_To do_.
**A)** Answer these questions about the post:
(i) What shares did the writer sell from the ROTH IRA?
(ii) In what month did the writer's father pass away?
(iii) Which two companies does the post say had pretty good earnings?
**B)** List every season or month named in the post, giving each one only once.

_Text for analysis_.
════
I think I'm Done

I can’t keeping buying these companies. I discovered this board in the summer of last year. During the fall I started to slowly add to the companies discussed here. I eventually bought all in and sold my 10 years of S&P500 shares I held in my ROTH IRA. I slowly moved all that money into a concentrated portfolio used by many here.

I ran out of those funds in Feb. All my new money in my brokerage account has been going to these companies as I continue to catch a falling knife. My father passed away in February and left me a decent sum of money. I added a substantial amount of that money he left me to these companies that have been beaten down the past 6 months. I used to think this was an opportunity of a lifetime, now I’m wishing I never discover this baord. It doesn’t seem to matter what these companies report, they just keep falling in share price.

Datadog and Cloudflare had what appear to be pretty good earnings and are still getting slaughtered. There have been other panic posts and people have seemingly qualmed those fears. I don’t recall a time in Saul’s history where he has been down this much. One of the main reasons I decided to go in this direction is over his investing history, the worst down years of the S&p500, Saul still did better.
════
_Data for analysis_.
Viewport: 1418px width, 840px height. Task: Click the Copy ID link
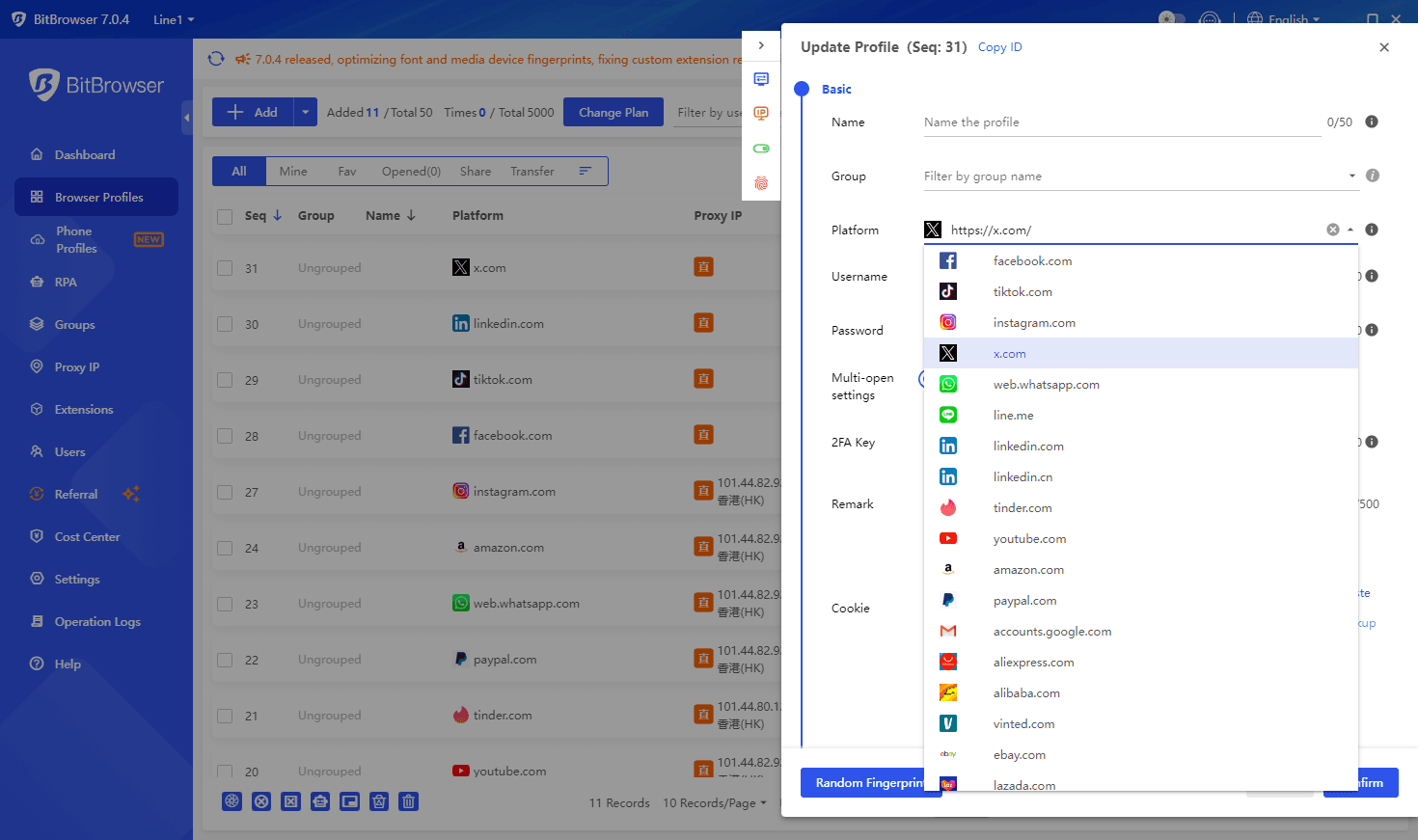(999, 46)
════
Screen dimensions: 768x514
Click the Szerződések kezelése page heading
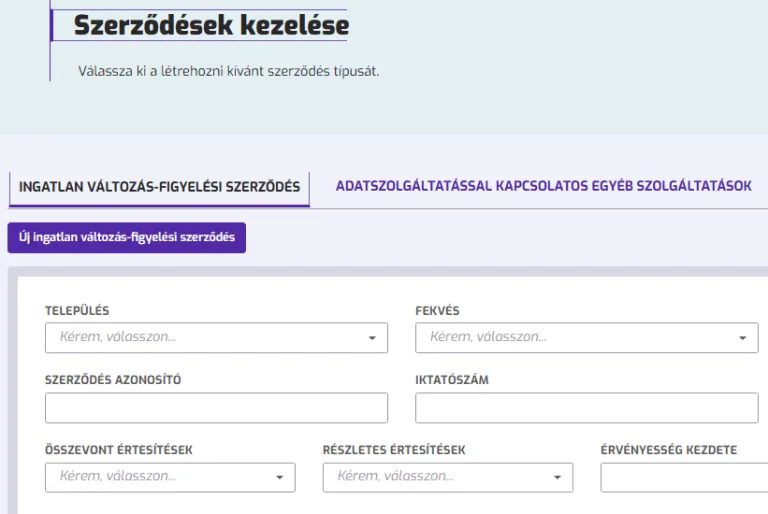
════
_Responses for each task_.
**A)**
(i) The writer's 10 years of S&P500 shares.
(ii) February.
(iii) Datadog and Cloudflare.

**B)** Summer, fall, February